Write a single sentence that could be right or wrong, and commit to evaluating it honestly. For example, if I replace late-night scrolling with reading for fourteen days, my sleep onset will improve by fifteen minutes on average. Precision protects motivation, reduces bias, and preserves learning even when results disappoint.
Pick the score that decides success before you start, whether it is average sleep onset, number of deep work minutes, or steps before noon. Secondary notes may inform interpretation, but the primary metric prevents cherry-picking. Clear criteria help you celebrate real wins and gracefully discard pretty but ineffective rituals.
Use a fixed test length and distribute A and B fairly across weekdays and weekends. Alternating or randomly assigning conditions reduces calendar quirks, meeting-heavy Mondays, and social Saturdays from distorting results. Short cycles sustain interest, protect against overfitting your life, and keep the next experiment close and exciting.

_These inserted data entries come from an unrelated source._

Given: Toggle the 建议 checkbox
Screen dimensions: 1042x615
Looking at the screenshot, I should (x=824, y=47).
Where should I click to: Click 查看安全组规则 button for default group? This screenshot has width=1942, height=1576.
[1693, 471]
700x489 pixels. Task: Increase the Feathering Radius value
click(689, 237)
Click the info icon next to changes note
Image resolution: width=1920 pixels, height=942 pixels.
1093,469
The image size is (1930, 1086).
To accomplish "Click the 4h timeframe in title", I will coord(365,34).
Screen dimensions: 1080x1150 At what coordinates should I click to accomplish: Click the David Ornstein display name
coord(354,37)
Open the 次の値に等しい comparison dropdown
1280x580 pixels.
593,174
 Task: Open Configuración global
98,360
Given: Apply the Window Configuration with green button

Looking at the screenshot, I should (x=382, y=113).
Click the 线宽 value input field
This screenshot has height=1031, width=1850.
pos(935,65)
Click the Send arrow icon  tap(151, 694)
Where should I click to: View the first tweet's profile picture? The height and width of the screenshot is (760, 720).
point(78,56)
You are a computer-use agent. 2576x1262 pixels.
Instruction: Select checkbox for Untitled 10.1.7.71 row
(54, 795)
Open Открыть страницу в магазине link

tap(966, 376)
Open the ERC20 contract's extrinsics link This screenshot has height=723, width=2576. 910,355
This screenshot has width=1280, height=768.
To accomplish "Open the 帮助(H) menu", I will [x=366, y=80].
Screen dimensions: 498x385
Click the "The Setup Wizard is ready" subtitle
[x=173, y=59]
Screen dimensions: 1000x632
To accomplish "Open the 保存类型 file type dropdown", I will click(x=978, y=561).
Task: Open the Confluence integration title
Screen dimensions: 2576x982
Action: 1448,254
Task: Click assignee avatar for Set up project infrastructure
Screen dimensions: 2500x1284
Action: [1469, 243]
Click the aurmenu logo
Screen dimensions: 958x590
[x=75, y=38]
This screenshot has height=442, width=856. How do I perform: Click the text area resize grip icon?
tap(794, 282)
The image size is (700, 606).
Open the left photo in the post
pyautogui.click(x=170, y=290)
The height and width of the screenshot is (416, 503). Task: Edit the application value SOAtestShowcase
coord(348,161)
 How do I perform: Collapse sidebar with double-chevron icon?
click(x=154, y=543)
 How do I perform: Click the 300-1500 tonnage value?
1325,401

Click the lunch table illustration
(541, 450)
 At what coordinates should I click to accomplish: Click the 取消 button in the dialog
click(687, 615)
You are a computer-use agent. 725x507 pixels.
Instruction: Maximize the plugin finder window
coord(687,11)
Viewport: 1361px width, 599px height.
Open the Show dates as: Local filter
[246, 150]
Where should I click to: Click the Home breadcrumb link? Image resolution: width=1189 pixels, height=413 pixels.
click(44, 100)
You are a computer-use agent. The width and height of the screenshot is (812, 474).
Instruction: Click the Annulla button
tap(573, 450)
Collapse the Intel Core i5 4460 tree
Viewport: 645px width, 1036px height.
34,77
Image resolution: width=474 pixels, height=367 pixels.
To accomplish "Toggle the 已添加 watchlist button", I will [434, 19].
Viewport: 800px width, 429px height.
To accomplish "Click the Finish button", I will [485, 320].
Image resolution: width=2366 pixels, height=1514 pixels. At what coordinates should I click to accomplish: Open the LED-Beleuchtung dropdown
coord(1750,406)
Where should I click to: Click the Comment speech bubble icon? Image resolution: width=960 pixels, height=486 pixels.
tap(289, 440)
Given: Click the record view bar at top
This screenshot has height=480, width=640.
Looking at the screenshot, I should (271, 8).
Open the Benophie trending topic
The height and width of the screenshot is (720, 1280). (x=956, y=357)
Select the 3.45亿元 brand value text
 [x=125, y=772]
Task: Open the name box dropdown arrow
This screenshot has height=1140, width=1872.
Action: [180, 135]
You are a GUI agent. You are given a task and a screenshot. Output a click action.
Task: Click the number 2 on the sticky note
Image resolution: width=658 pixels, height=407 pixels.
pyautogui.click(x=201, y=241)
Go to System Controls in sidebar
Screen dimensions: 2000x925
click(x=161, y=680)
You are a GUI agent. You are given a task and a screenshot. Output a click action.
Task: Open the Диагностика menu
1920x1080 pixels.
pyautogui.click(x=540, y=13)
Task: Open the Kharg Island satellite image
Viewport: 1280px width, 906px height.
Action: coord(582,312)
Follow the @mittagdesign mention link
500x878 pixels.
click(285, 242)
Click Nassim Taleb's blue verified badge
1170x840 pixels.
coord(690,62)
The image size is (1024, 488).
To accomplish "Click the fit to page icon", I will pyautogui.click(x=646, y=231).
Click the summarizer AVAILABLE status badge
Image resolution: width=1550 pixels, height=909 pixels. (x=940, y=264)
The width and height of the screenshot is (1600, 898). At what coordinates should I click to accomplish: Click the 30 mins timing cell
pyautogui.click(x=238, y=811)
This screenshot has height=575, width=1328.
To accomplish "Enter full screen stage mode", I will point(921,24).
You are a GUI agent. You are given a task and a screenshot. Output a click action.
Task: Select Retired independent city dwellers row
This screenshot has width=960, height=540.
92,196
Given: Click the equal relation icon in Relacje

Two routines may share the same average yet feel dramatically different. Examine spread and stability: did results cluster tightly around better days, or wobble unpredictably? Graph simple dots, not just lines. Consistency often beats peak performance for habits you intend to repeat on ordinary, complicated, very human days.
Two routines may share the same average yet feel dramatically different. Examine spread and stability: did results cluster tightly around better days, or wobble unpredictably? Graph simple dots, not just lines. Consistency often beats peak performance for habits you intend to repeat on ordinary, complicated, very human days.
Two routines may share the same average yet feel dramatically different. Examine spread and stability: did results cluster tightly around better days, or wobble unpredictably? Graph simple dots, not just lines. Consistency often beats peak performance for habits you intend to repeat on ordinary, complicated, very human days.